I had never considered this before... I had never considered men running whilst excited... Was that possible? So I wrote on a pad “Can a man with an excited sausage run?” and handed it to the office comedian and the office cheeky.
Answer: ‘yes – when I was at school we had a swimming race. One of the kids had that same problem, jumped in the pool and won the race,’ said the office comedian.
I wonder whether he used it as a propeller....
Although, according to the office cheeky, there was more to it...
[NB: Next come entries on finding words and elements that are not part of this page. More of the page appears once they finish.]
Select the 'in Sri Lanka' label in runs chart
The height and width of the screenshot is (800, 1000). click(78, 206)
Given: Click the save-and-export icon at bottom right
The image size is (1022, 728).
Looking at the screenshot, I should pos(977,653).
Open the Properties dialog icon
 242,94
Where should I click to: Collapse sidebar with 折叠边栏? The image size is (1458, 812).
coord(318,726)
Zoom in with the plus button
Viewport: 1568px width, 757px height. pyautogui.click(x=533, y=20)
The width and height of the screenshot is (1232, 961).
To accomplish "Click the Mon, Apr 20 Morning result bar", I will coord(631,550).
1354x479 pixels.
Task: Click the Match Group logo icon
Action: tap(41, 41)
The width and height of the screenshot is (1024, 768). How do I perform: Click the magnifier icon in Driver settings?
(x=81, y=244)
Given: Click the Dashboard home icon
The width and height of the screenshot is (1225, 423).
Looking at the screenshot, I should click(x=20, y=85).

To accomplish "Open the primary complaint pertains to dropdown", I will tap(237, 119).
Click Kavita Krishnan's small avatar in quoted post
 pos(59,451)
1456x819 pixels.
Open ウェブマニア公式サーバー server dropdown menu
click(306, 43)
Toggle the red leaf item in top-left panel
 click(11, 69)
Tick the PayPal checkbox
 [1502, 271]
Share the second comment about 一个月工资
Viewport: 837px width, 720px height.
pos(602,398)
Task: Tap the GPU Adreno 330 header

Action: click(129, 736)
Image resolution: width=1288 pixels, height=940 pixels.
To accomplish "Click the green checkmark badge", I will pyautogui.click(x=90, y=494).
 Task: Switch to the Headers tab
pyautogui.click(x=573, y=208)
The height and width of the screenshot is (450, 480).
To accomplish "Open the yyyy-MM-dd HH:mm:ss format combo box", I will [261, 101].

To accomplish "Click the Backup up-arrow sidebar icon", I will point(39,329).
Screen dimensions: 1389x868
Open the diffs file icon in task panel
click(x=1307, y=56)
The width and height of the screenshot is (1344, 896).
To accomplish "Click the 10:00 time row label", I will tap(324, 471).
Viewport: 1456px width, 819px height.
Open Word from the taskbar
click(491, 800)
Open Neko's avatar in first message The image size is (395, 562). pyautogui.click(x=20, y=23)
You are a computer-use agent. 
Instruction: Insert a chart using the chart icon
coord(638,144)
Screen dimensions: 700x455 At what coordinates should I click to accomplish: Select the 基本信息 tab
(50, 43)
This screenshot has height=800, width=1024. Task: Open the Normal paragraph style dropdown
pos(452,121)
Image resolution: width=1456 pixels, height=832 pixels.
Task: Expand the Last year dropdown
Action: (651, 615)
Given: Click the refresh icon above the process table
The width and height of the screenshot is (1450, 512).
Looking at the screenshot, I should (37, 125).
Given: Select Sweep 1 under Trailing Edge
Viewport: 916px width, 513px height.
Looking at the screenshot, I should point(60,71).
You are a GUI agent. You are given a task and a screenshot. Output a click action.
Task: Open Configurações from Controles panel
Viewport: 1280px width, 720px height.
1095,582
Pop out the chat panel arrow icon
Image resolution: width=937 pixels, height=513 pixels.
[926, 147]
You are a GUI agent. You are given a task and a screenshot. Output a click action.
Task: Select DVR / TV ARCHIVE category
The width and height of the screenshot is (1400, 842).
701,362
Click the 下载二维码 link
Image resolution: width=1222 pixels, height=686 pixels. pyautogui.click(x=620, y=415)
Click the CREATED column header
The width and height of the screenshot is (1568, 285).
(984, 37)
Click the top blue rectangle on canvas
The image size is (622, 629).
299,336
“I think I should explain...” he said thoughtfully. “There is a self safety process built in my system, it only needs a starting point where everything is calm before getting on the treadmill.... As a person gets more excited, the hope of getting the incentive grows, so you run faster putting all the extra blood to better use. Until that person thinks some more, gets more excited, runs faster, blood circulates ... And there you go a safety loop which is also the exercise driver ... and whole point behind the theory. Fantasy drives the physical!”
It made perfect sense.
“So what if a person is already het up?”
“Well that could prove sticky... If a person is already excited, then they will never start running until they take care of business manually. Or if they are half man and half amazing they will get the incentive to take care of business for them unfortunately the running becomes redundant.”
I was a little confused.
“So....”
“To answer your question regarding the sausage - no in all possible scenarios ... No running with a live hotdog,” he said.
How come the office comedian believed a person could run with an inflated extra leg and office cheeky was stumped by a hot dog in motion?

“But he says that his friend won a swimming competition whilst in a state of sausage excitement,” I replied.
The office cheeky rolled his eyes, “Water is a completely different medium with ,naturally, its own set of rules and theories ...”
I should have known!
In summary:
It seemed that motivation was more than just excitement. It seemed the simple suggestion that caused the lower regions to twitch could heighten a performance. But what did that mean? Did it mean that a person’s drive was stimulated by the potential physical reward? Was it primeval? Or was there something paramount that I was missing? Why were women so different? A woman would not necessarily run faster on a treadmill if three hot men were in front of her. If they were behind her she might run faster... Or she might slow down if she had been aware of the ideal strategy in kiss chase! Obviously these thoughts have distracted me. If you have answers to this conundrum I would love to know!
So to the morals of the story...
1) Place a large bottom on a stick to motivate a man to get fit.
2) Never be offended if your bottom falls into the other category.
3) Never run with an inflated hotdog unless you have the capability to use it as a propeller to win a swimming race.

Since the discussions Mr Cheeky has since informed that using a male appendage is unwise because it potentially could take the swimmer out of the water - kind of like a helicopter. "It should be more of a fin!" he said.